君と二度目の恋に落ちたら
彼女が目を覚まさない日が続けば続くほど、僕の胸は締め付けられていった。

命に別状はないということだが、このままずっと目を覚まさなかったらどうしよう…。医者もなぜ彼女が目を覚まさないのかがわからないほど、溺水による身体へのダメージは少ないとのことだった。なのに、なぜ…。


僕は可能な限り、放課後は彼女の病室に通った。

「前野くん、いつもありがとうね」

平松さんのお母さんにそう声を掛けられた。僕は「これくらいしか、僕にはできないので…」と小さく答える。

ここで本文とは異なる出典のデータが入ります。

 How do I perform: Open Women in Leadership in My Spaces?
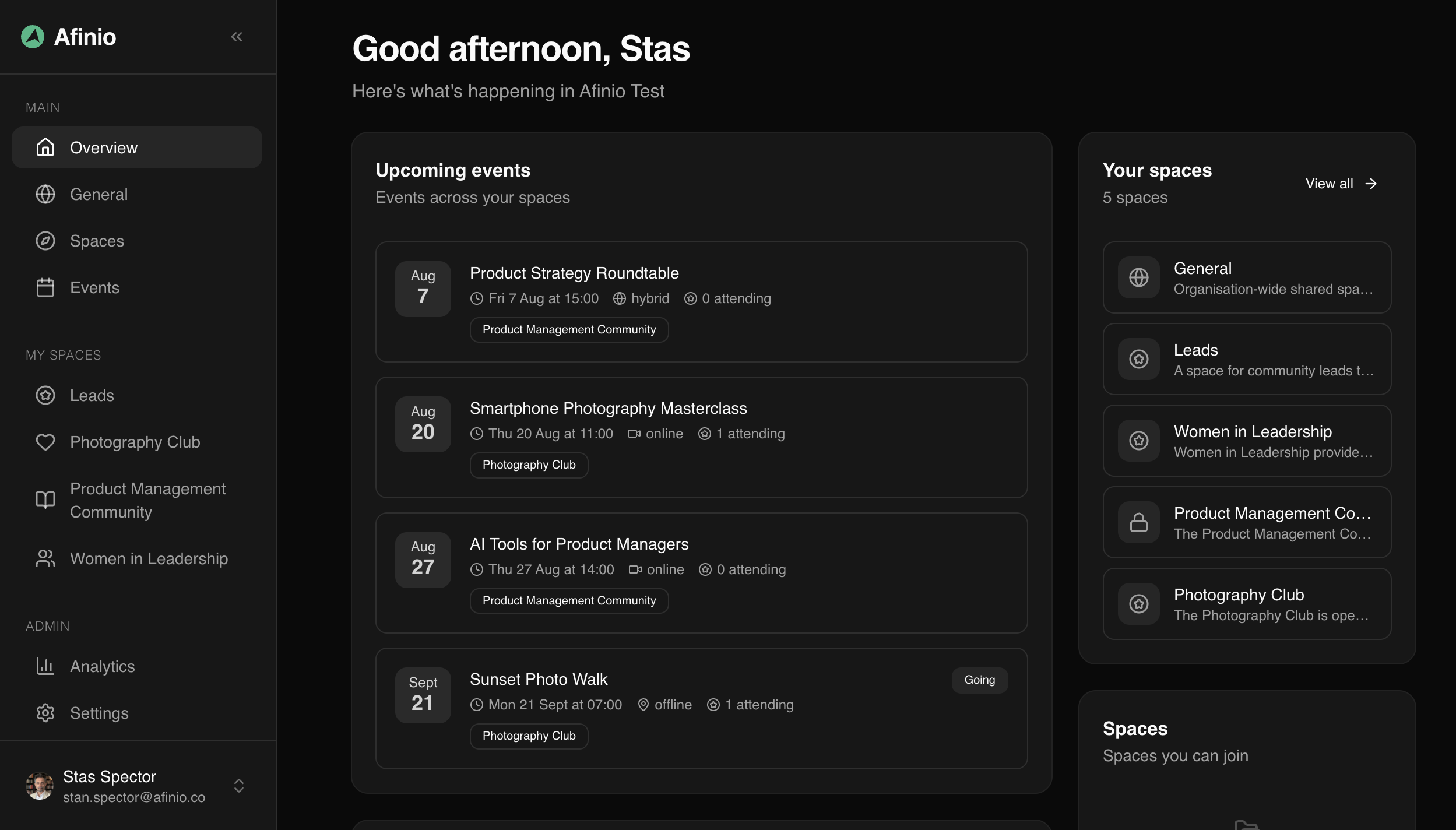137,559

病室に来ると僕は彼女と自販機で会った時に話すような話を、目を閉じた彼女に一方的に話しかけていた。彼女からの返答はもちろんなかった。

彼女が目を覚まさなくても、日々はどんどん進んでいった。文化祭も終わってしまっていた。彼女ができなくなってしまったシンデレラの役は他の子が務め、僕もそれを観劇し、面白い脚本だと思ったが、彼女が演じるシンデレラを見てみたかったと強く思ってしまった。

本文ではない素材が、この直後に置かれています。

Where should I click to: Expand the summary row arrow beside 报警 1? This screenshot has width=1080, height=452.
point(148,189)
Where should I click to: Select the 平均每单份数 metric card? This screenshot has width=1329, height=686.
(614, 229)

文化祭最終日のフォークダンスも、体育の授業の時に見た彼女の姿を思い出しながら、心ここにあらずといった感じで無為に時間を過ごした。

そして「彼女がここにいたら、どんな反応をしていただろうか」と考えることが癖になっていて、考える度に心が辛くなった。


毎日彼女のことを考えていたからだろうか、ある時から僕は彼女の夢をよく見るようになったのだ。

初めは彼女と廊下でぶつかった時のことを夢に見た。僕は彼女が目の前にいて、動いて喋っていることに驚いて思わず凝視してしまった。過ぎ去っていく彼女の後ろ姿もじっと見つめてしまっていた。

目が覚めた時、僕は思わず涙をこぼしてしまった。夢でも彼女が元気に過ごしている姿を見ることができて嬉しかった。